Was die Besetzung angeht, scheint diese zu großen Teilen aus Deutschland zu stammen. Udo Kier (Dogville), Götz Otto (Schindlers Liste), Tilo Prückner (Die Fälscher) und Julia Dietze (1 ½ Ritter) sind bis jetzt mit dabei.

Von dem Filmprojekt Iron Sky ist schon seit längerem die Rede, den ersten Trailer gab es schon 2008 auf YouTube zu bewundern. Der zweite Teaser, der seit einigen Monaten im Netz kursiert, besteht aus erstem Filmmaterial, das dann auch im fertigen Film zu sehen sein wird:

Ja, ich bin mehr als beeindruckt – aber wer Laibach ehrt und ihre Musik derart wundervoll in einem Trailer unterbringt, wird grundsätzlich von mir bewundert.

Alle, die Iron Sky kaum erwarten können, und täglich über die neuesten Produktions-Details informiert werden möchten, können das gerne auf dem offiziellen Blog des Filmteams tun.

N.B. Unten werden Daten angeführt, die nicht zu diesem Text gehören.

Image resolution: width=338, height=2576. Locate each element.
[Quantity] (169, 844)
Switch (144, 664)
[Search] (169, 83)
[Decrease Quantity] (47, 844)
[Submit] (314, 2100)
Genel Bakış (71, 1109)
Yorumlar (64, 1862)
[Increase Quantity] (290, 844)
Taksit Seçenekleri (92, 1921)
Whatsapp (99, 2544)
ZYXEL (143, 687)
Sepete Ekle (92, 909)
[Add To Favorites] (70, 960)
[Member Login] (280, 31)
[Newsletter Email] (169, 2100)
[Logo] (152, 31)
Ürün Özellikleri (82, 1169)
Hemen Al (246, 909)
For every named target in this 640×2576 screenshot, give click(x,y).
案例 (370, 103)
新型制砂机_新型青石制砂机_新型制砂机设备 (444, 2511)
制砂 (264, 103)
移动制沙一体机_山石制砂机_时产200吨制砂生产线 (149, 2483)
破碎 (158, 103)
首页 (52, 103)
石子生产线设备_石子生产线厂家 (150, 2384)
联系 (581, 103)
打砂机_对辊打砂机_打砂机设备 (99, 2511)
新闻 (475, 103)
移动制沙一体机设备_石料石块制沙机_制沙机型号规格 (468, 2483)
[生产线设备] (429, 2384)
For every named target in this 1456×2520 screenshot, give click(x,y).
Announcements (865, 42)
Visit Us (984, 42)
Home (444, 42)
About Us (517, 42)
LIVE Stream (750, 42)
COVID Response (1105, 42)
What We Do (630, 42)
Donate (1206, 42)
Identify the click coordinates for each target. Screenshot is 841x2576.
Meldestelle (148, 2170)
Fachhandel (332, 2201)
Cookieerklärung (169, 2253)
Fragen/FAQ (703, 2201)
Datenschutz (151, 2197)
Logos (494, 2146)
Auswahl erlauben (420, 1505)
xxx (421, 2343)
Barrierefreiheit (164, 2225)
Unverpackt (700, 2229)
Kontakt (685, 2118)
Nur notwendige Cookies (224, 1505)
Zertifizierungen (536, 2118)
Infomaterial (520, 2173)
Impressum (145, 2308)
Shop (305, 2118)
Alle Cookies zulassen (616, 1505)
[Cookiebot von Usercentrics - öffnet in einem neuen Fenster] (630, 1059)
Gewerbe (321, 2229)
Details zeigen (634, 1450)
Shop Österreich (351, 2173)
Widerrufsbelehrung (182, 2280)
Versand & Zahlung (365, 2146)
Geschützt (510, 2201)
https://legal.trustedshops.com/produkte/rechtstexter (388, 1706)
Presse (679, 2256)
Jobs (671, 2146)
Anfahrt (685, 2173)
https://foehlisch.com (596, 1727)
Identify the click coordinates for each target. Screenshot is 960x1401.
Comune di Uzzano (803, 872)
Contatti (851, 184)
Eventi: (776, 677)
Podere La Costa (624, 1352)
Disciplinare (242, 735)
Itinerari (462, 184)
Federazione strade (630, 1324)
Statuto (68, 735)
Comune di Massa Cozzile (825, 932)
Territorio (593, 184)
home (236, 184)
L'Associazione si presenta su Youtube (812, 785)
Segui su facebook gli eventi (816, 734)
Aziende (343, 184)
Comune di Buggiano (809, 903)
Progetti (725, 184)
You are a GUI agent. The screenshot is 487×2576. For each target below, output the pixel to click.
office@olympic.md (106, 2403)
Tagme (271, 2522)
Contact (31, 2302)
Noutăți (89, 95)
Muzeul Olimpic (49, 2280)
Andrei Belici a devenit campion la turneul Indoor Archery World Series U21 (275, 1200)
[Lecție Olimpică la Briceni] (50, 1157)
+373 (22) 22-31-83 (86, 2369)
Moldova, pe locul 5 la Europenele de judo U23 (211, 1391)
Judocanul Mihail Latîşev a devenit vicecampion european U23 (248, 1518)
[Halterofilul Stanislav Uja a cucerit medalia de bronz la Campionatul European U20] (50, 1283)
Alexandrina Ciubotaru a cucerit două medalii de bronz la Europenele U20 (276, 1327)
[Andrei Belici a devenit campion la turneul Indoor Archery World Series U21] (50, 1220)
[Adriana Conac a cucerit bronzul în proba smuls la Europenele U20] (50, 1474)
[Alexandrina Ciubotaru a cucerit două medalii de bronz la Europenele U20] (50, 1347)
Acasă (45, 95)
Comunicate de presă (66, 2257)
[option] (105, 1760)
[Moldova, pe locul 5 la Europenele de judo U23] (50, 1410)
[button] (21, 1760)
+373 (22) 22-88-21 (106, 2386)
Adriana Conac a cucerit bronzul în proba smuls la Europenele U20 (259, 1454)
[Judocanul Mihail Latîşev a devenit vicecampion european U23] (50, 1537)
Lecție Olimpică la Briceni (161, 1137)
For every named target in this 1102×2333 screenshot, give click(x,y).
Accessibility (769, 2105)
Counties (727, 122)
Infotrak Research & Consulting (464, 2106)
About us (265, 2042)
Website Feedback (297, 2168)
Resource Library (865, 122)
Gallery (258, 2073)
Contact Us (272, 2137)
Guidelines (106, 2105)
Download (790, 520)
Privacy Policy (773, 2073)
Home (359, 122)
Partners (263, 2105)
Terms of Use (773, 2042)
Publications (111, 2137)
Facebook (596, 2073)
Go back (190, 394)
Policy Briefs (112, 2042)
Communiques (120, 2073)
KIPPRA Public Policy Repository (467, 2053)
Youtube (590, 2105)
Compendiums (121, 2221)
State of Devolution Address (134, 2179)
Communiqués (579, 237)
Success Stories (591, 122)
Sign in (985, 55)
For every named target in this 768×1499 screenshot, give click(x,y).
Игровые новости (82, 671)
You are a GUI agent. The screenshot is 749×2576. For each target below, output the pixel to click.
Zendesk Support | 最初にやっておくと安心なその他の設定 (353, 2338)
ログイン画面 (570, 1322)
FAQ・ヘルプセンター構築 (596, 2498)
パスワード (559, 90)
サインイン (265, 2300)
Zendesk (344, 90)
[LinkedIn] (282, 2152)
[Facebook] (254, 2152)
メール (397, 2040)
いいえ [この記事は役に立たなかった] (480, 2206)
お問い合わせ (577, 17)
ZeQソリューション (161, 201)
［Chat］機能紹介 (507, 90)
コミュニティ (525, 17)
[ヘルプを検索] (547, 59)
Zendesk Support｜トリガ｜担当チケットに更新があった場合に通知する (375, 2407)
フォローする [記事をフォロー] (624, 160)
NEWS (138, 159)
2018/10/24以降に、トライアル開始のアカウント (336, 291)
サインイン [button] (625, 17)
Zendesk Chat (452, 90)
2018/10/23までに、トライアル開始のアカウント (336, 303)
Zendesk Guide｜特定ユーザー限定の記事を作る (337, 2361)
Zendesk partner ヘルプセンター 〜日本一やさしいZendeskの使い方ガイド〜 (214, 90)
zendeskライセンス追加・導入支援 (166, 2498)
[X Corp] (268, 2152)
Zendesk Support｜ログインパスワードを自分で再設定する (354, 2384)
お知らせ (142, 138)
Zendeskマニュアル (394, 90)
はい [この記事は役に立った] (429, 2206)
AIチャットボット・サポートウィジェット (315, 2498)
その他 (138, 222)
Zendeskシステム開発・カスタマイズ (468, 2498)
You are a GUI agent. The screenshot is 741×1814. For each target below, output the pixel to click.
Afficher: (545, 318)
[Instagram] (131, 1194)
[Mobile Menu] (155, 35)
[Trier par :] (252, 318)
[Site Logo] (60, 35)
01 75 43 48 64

Wenn man manchen Gerüchten glauben darf, soll der Film vielleicht schon Ende 2011 zu sehen sein – was mir jedoch unrealistisch erscheint. Ich persönlich würde noch weitere Jahre Verzögerung in Kauf nehmen, da ich mir ziemlich sicher bin, dass sich das Warten auf Iron Sky auszahlen wird.